→ **Records to process**:
____________

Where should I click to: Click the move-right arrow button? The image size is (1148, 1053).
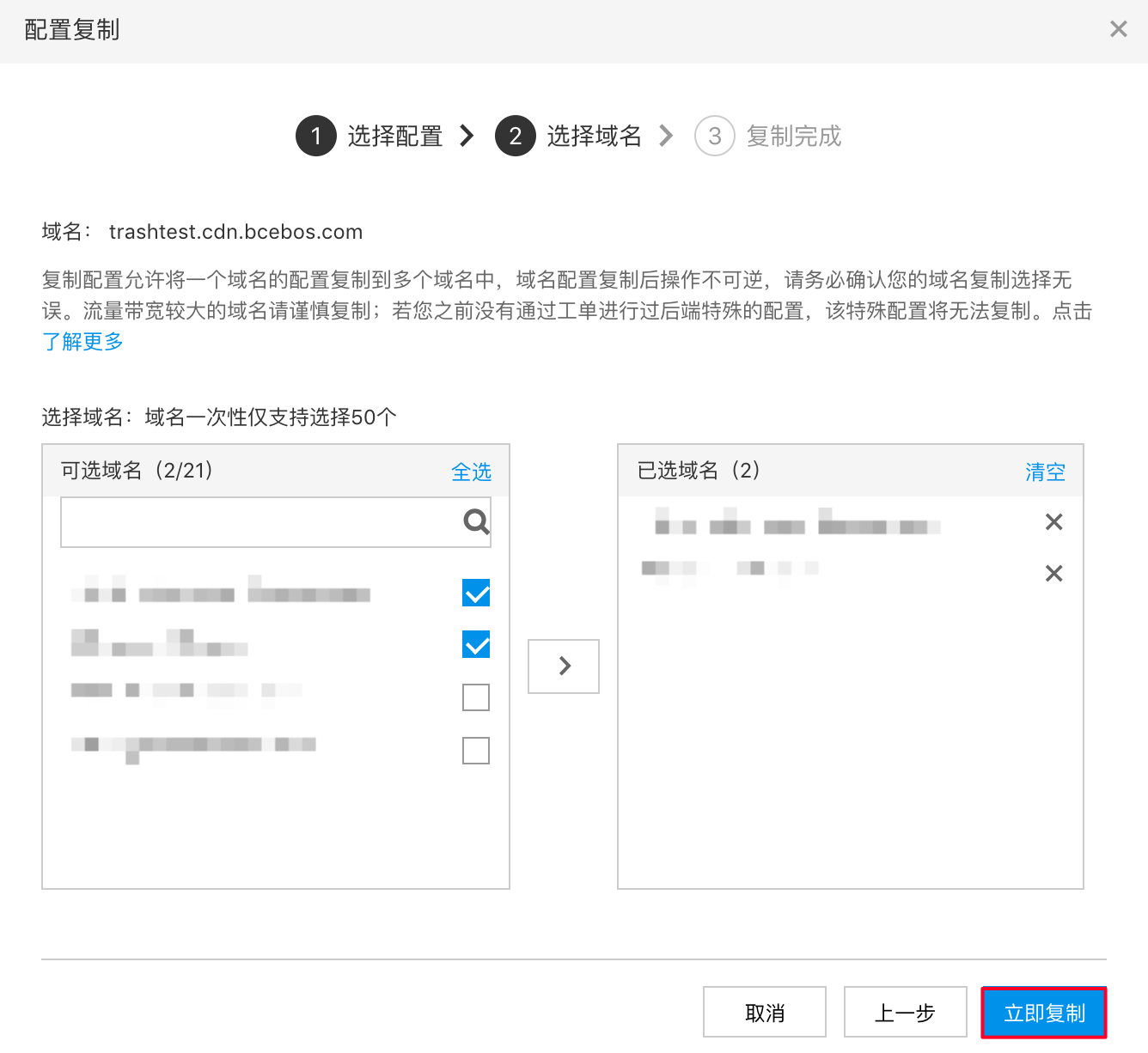point(564,666)
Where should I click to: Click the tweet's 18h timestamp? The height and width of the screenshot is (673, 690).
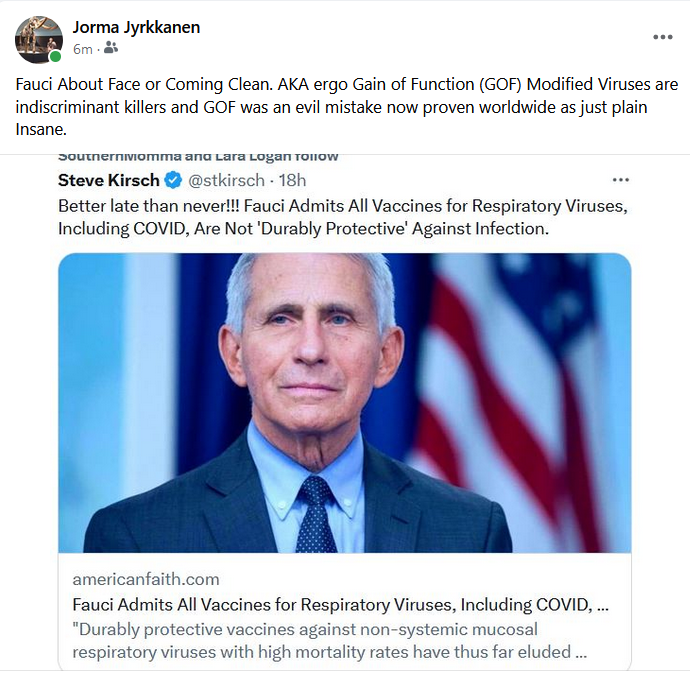coord(291,180)
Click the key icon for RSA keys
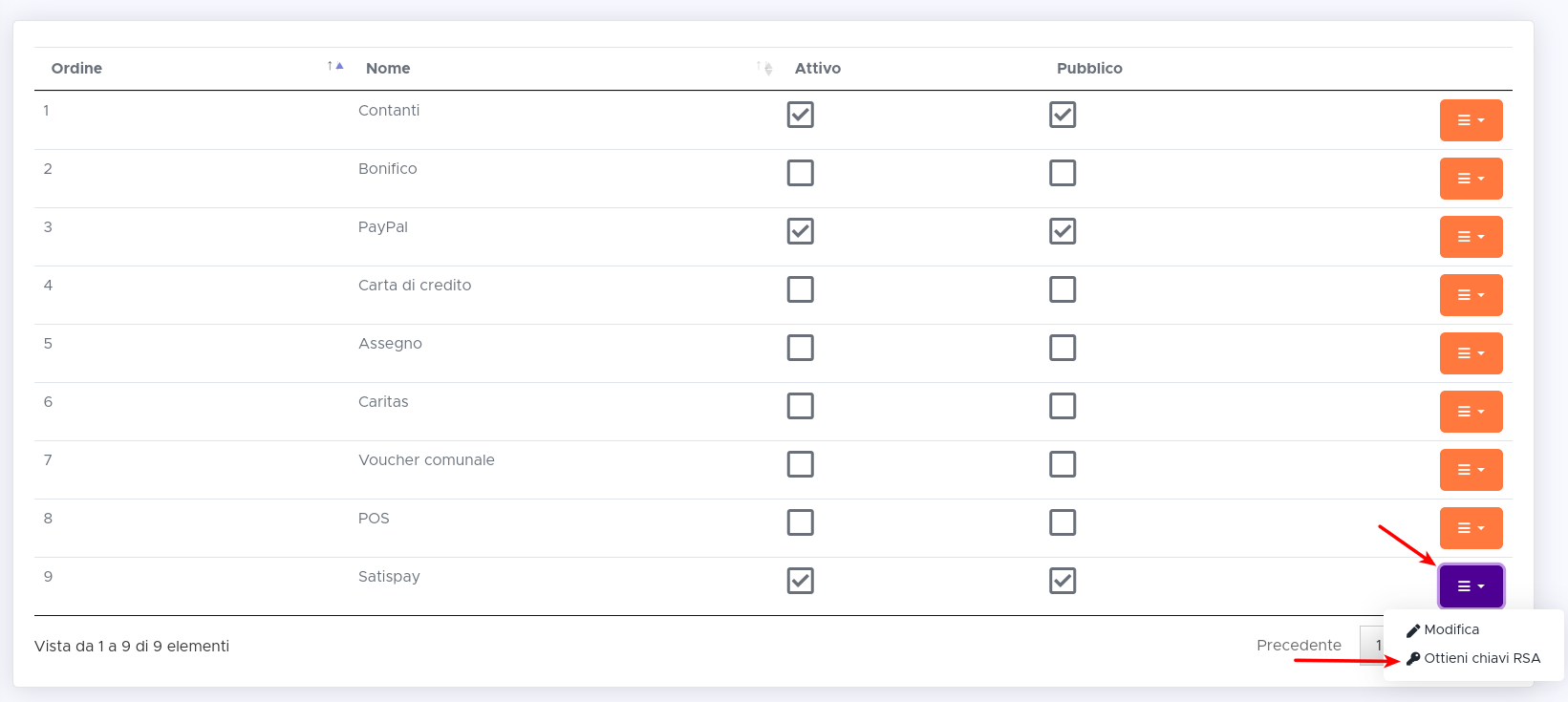The width and height of the screenshot is (1568, 702). (x=1413, y=659)
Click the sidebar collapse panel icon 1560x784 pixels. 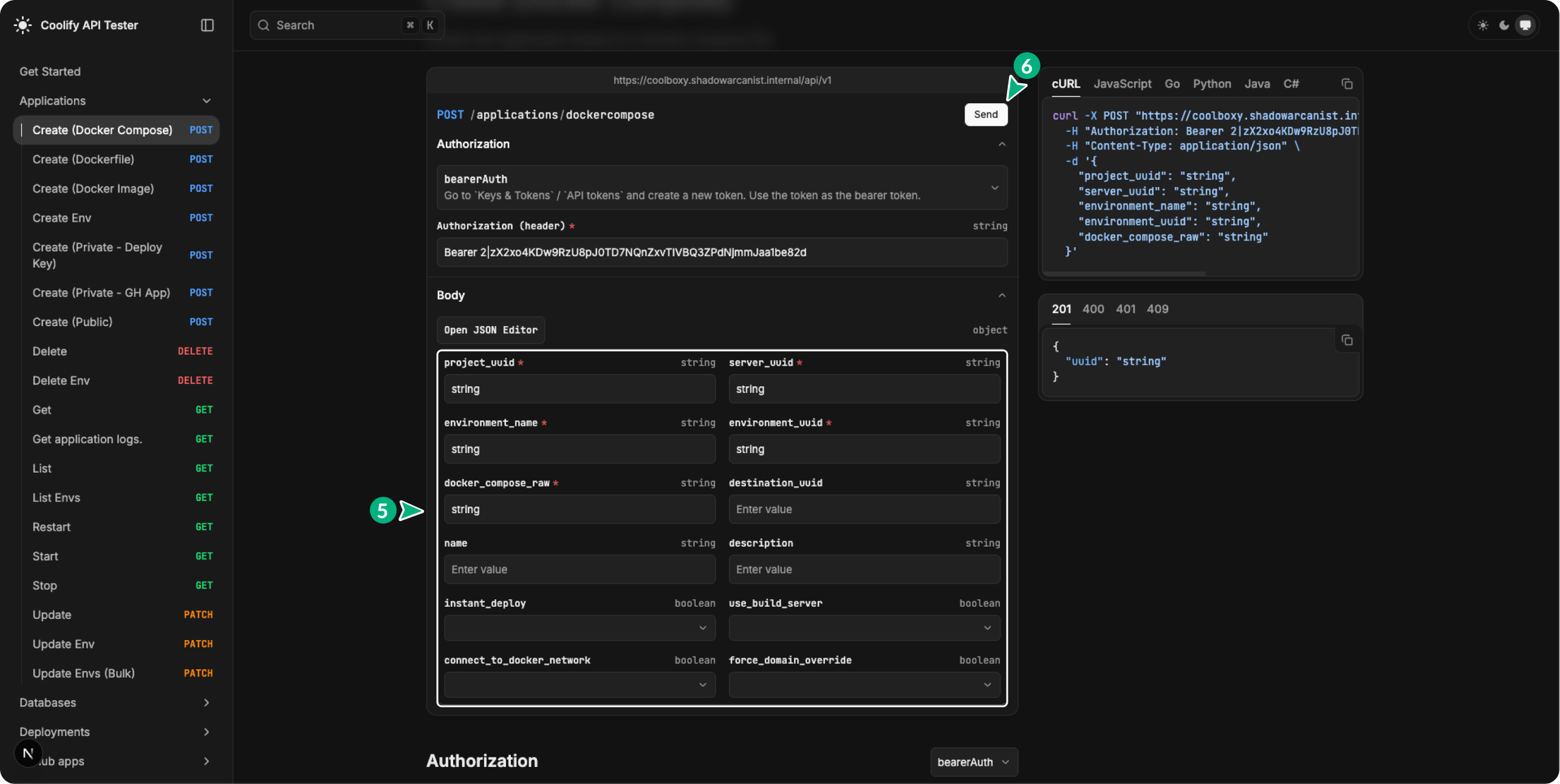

____________

→ **Task objective**:
Pull every line from the listing above that contains the word "Where". Match capital and lowercase letters exactly.

→ **Answer to the exercise**:
Where should I click to: Click the move-right arrow button? The image size is (1148, 1053).
Where should I click to: Click the tweet's 18h timestamp? The height and width of the screenshot is (673, 690).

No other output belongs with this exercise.